Image is Coal Harbour - Vancouver, BC by Jason Mrachina used under license CC BY-NC-ND

Last weekend I ventured up to Vancouver for the 2017 Vancouver Hockey Analytics Conference (VanHAC), where I gave a presentation titled Small Sample Methods for Goaltender Evaluation. There were quite a set of really intriguing talks (check out this nice summary), and I encourage you to go through them all.

## The core problem

My talk centres around the topic of how to evaluate goaltenders, and in particular describes a few methods that I think are relevant.

There are two primary challenges we face when judging goalies:

- The number of goals, especially as we try to account for confounding factors, is relatively small
- We have trouble isolating goalie performance from team effects

## A metric for metrics

Despite those problems, we would like to have at least some quantitative metric to judge goalies by. How do we compare different metrics against each other? If we looked for the metric with the highest correlation with wins, our chosen metric would probably be…wins. If we looked for the metric with the highest predictive power for future wins, our chosen metric would probably be…wins, still.

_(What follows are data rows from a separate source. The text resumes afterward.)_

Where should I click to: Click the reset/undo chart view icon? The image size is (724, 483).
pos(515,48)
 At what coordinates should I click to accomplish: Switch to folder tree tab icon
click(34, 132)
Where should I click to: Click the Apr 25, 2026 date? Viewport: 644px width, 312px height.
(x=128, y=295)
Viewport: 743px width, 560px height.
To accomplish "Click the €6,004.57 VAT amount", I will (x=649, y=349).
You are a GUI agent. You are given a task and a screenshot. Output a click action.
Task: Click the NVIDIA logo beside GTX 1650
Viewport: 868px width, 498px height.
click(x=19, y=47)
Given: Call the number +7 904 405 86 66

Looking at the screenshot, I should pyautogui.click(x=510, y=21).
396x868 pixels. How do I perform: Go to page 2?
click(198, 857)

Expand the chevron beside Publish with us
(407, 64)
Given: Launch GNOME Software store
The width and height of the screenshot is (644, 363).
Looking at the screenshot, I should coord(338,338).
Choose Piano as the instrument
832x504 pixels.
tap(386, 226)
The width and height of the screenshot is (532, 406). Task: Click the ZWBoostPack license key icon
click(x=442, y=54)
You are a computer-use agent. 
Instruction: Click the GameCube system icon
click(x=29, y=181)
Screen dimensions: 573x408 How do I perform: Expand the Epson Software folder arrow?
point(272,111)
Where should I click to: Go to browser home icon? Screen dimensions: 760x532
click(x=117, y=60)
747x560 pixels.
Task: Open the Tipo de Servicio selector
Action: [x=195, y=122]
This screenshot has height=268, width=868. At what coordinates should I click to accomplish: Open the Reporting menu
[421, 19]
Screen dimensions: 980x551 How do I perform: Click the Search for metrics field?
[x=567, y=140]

We have this problem where we don’t have a ground truth outcome for goalie performance (and if we did, we’d probably use that for our comparisons).

My approach is to evaluate using year-over-year consistency in the ordering of goalies. The basis for this concept is the hope that:

- The true (unobserved) rank of goalies has at least some consistency across years
- Metrics that have high year-over-year consistency will do so because they measure goalie quality

The second point is not always true – for example, wins will have high correlation with itself. So I try to identify metrics that have high correlation but low confounding team effects.

To measure this year-over-year consistency, I use Spearman correlation. This isn’t Pearson correlation, which is the linear correlation that is more commonly used. Instead this is the rank-order correlation. Rank all of the goalies in one year by your metric of choice, then rank them in the next year. If the two ranks are the same, you have Spearman correlation of 1. If they’re the exact opposite, the Spearman correlation is -1. Anything else and it will be somewhere in between.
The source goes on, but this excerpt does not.